Why? For one, the level of February exports have not reached any new milestone highs. In fact, the February data has been lower than the level of exports during the third quarter of 2013 (red rectangle as superimposed by me on the chart of tradingeconomics).

What has really punctuated the supposed growth in exports has been the depressed export data of February 2013 (red arrow). This has made the February 2014 look outstanding. 

Thus, all the buzz on February exports has all been about the contrast principle—what you see depends on where you stand or what you compare with.

The Philippine government have not yet disclosed on the figures for February imports. So it is a curiosity to see why a supposed strong export growth (based on an statistical outlier) would influence the peso positively.

Yet if the growth of imports exceed exports then a trade deficit is in the order. Ceteris paribus, this isn’t peso bullish.

Nonetheless the recent ballooning of trade deficits have been offset by remittances and BPO proceeds—and as noted in the above report—the influx of money to chase extremely overpriced Philippine equities. The Phisix broke the 6,600 level to gain .64% today. Mania at its finest.

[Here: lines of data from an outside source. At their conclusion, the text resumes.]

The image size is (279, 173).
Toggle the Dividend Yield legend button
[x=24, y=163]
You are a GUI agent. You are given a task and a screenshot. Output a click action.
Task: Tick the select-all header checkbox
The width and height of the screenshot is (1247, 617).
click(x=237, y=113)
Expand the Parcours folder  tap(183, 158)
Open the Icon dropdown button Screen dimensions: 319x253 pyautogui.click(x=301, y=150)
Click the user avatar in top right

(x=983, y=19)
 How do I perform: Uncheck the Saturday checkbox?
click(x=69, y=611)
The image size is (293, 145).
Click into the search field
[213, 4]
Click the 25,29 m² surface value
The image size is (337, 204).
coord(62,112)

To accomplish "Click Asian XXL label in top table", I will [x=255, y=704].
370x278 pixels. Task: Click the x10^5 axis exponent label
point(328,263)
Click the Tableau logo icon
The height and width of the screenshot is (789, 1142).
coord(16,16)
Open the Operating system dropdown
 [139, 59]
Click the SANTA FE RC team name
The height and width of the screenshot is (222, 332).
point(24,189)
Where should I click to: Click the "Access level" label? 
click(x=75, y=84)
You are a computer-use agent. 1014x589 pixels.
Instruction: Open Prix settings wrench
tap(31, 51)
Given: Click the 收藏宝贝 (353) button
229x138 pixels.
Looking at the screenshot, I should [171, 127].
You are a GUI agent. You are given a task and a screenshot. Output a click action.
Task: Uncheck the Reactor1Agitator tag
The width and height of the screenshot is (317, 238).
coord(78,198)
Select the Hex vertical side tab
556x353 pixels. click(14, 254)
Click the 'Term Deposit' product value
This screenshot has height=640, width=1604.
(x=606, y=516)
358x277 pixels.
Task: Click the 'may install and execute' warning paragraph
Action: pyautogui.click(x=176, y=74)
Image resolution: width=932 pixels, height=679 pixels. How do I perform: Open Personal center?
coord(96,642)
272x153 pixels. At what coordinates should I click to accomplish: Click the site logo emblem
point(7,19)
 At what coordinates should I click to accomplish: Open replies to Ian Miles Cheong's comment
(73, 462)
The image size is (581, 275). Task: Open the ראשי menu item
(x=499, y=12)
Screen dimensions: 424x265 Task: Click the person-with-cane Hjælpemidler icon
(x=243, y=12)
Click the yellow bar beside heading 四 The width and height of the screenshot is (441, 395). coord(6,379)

Yet since the peso’s meltdown during the third week of March, aside from last week’s raising of reserve requirements, the Philippine government seem to have been using the signaling channel to massage the Peso’s direction. Last week, the BSP reported “slower” statistical price inflation. Today aside from “strong” export data, the BSP reported positive FDI inflows. And as I previously noted above, the RISK ON environment has helped in the peso rebound.

But what has been largely ignored is that the BSP has been intervening to firm up the Peso. 

Two weeks back I wrote
Aside from the raising the reserve requirements ratio, given the wild intraday movements of the peso during the week, I deeply suspect that the BSP may have used anew forex reserves to defend the peso.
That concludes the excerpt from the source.